>> START Passage shown

NOTE: The number of variables you can define on a document is limited, and can vary by index. As of this writing, that number is 3 for indexes created on a free account. If you attempt to create more than is allowed, an exception will be thrown.

You can also update a document’s variables without having to resend the entire document. This is much faster and should always be used if no changes were made to the document itself.

float newRating = 0.7f;
float newVisits = 15.0f;

var variables = new Dictionary<int, float> {{0, newRating}, {2, newVisits}};

index.UpdateVariables(documentId, variables);
back to top

Scoring Functions

To use the variables in your searches you'll need to define scoring functions. These functions can be defined in your web dashboard by clicking "Manage" in your index details, or directly via the IndexTankDotNet library.

// FUNCTION 0: Sorts by most recent (this function is added to all newly created indexes automatically)
index.AddFunction(0, "-age");

// FUNCTION 1: Standard textual relevance
index.AddFunction(1, "relevance");

// FUNCTION 2: Sorts by rating
index.AddFunction(2, "doc.var[0]");

// FUNCTION 3: Sorts by reputation
index.AddFunction(3, "d[1]");

// FUNCTION 4: Advanced function
index.AddFunction(4, "log(d[0]) - age/50000");

Read the function definition syntax for help on how to write functions.

If you don't define any functions, you will get the default function 0 which sorts by age (most recent first). By default, searches will use the function 0. You can specify a different function when searching by using the following:

SearchResult result = index.Search(new Query(queryText).WithScoringFunction(2));
back to top

Query Variables and Geolocation

Besides the document variables, in the scoring functions you can refer to query variables. These variables are defined at query time and can be different for each query.

A common use-case for query variables is geolocation, where you use two variables for latitude and longitude both in the documents and in the query, and use a distance function to sort by proximity to the user. For this example will assume that every document stores its position in variables 0 and 1 representing latitude and longitude respectively; expressed in degrees as floating point numbers.

>> END Passage shown

## Your goal
Extend the IndexTankDotNet passage on variables and scoring functions, picking up after its final sentence.

>> START Dataset content

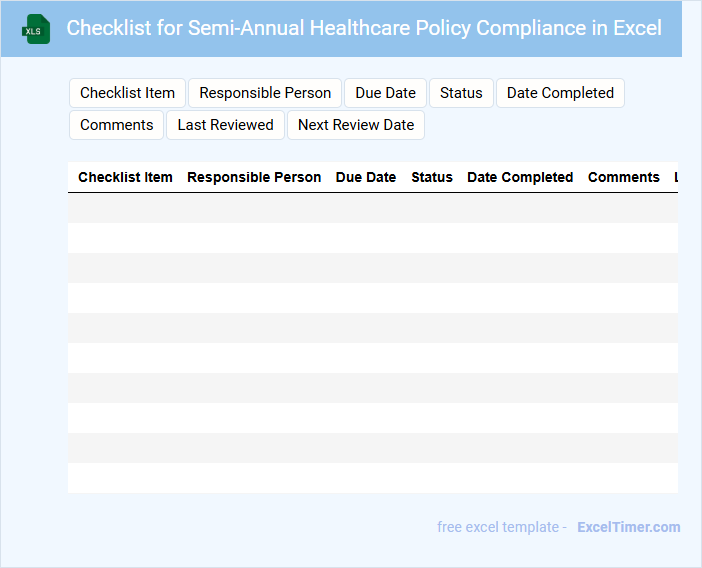This screenshot has height=568, width=702.
Task: Click the green XLS file icon
Action: (36, 29)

>> END Dataset content

## Response to the exercise
Defining a proximity scoring function:

// FUNCTION 5: Inverse distance calculated in miles
index.AddFunction(5, "-mi(d[0], d[1], q[0], q[1])");

Searching from a user’s position:

float latitudeOfUser = -34.70549341022545f;
float longitudeOfUser = -58.359375f;

SearchResult result = index.Search(
   new Query(queryText)
      .WithScoringFunction(5)
      .WithQueryVariable(0, latitudeOfUser)
      .WithQueryVariable(1, longitudeOfUser));
back to top

Faceting

Besides being able to define numeric variables on a document, you can tag documents with category values. Each category is defined by a string, and its values are also defined by strings. So for instance, you can define a category named "articleType" and its values can be "camera", "laptop", etc... You can have another category called "priceRange" and its values can be "$0 to $49", "$50 to $100", etc...

Documents can be tagged with a single value for each category when it is created, so if a document is in the "$0 to $49" priceRange it can't be in any other, and retagging over the same category results in overwriting the value.

Document document = new Document(documentId)
   .AddCategory("articleType", "video game")
   .AddCategory("priceRange", "$0 to $49");

index.AddDocument(document);

You can tag several categories at once on an already-indexed document like this:

var categories = new Dictionary<string, string> {{"priceRange", "$0 to $299"}, {"articleType", "camera"}};

index.UpdateCategories(documentId, categories);

When searching, the returned SearchResult object will have a property called Facets. If any of the found documents is tagged with a category, Facets will contain a dictionary with categories for keys. For each category the value will be another dictionary, with category value as key and the number of occurrences in the search results as value. So for instance:

SearchResult result = index.Search(new Query(queryText));

foreach (var facet in result.Facets)
{
   Console.WriteLine(string.Format("Found results for {0}:", facet.Key));
   foreach (var category in facet.Value)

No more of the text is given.